**Information given**
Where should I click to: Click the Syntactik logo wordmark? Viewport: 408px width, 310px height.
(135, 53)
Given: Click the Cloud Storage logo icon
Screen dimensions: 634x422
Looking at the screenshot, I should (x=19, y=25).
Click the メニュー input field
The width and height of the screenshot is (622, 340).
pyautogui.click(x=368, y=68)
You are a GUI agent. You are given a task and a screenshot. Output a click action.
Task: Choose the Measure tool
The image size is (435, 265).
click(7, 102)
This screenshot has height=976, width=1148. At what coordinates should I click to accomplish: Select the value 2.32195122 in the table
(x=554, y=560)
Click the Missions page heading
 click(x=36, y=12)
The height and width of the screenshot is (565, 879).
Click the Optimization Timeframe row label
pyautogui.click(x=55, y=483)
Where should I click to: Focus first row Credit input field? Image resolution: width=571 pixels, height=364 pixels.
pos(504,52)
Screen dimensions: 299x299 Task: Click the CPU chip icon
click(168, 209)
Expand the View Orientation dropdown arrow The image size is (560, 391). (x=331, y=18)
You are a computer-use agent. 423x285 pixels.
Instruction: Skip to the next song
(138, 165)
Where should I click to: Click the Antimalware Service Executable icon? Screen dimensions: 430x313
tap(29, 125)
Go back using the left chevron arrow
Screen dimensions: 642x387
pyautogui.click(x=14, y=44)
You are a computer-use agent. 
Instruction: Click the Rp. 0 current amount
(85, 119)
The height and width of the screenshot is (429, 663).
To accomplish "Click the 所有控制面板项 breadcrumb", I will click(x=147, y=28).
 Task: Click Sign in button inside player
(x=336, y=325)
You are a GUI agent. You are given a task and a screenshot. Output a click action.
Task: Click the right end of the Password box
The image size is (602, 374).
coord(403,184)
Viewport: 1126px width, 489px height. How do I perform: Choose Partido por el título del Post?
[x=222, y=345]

**Required action**
Output all of the material, please, exactly as it stands.

**Written solution**
Where should I click to: Click the Syntactik logo wordmark? Viewport: 408px width, 310px height.
(135, 53)
Given: Click the Cloud Storage logo icon
Screen dimensions: 634x422
Looking at the screenshot, I should (x=19, y=25).
Click the メニュー input field
The width and height of the screenshot is (622, 340).
pyautogui.click(x=368, y=68)
You are a GUI agent. You are given a task and a screenshot. Output a click action.
Task: Choose the Measure tool
The image size is (435, 265).
click(7, 102)
This screenshot has height=976, width=1148. At what coordinates should I click to accomplish: Select the value 2.32195122 in the table
(x=554, y=560)
Click the Missions page heading
 click(x=36, y=12)
The height and width of the screenshot is (565, 879).
Click the Optimization Timeframe row label
pyautogui.click(x=55, y=483)
Where should I click to: Focus first row Credit input field? Image resolution: width=571 pixels, height=364 pixels.
pos(504,52)
Screen dimensions: 299x299 Task: Click the CPU chip icon
click(168, 209)
Expand the View Orientation dropdown arrow The image size is (560, 391). (x=331, y=18)
You are a computer-use agent. 423x285 pixels.
Instruction: Skip to the next song
(138, 165)
Where should I click to: Click the Antimalware Service Executable icon? Screen dimensions: 430x313
tap(29, 125)
Go back using the left chevron arrow
Screen dimensions: 642x387
pyautogui.click(x=14, y=44)
You are a computer-use agent. 
Instruction: Click the Rp. 0 current amount
(85, 119)
The height and width of the screenshot is (429, 663).
To accomplish "Click the 所有控制面板项 breadcrumb", I will click(x=147, y=28).
 Task: Click Sign in button inside player
(x=336, y=325)
You are a GUI agent. You are given a task and a screenshot. Output a click action.
Task: Click the right end of the Password box
The image size is (602, 374).
coord(403,184)
Viewport: 1126px width, 489px height. How do I perform: Choose Partido por el título del Post?
[x=222, y=345]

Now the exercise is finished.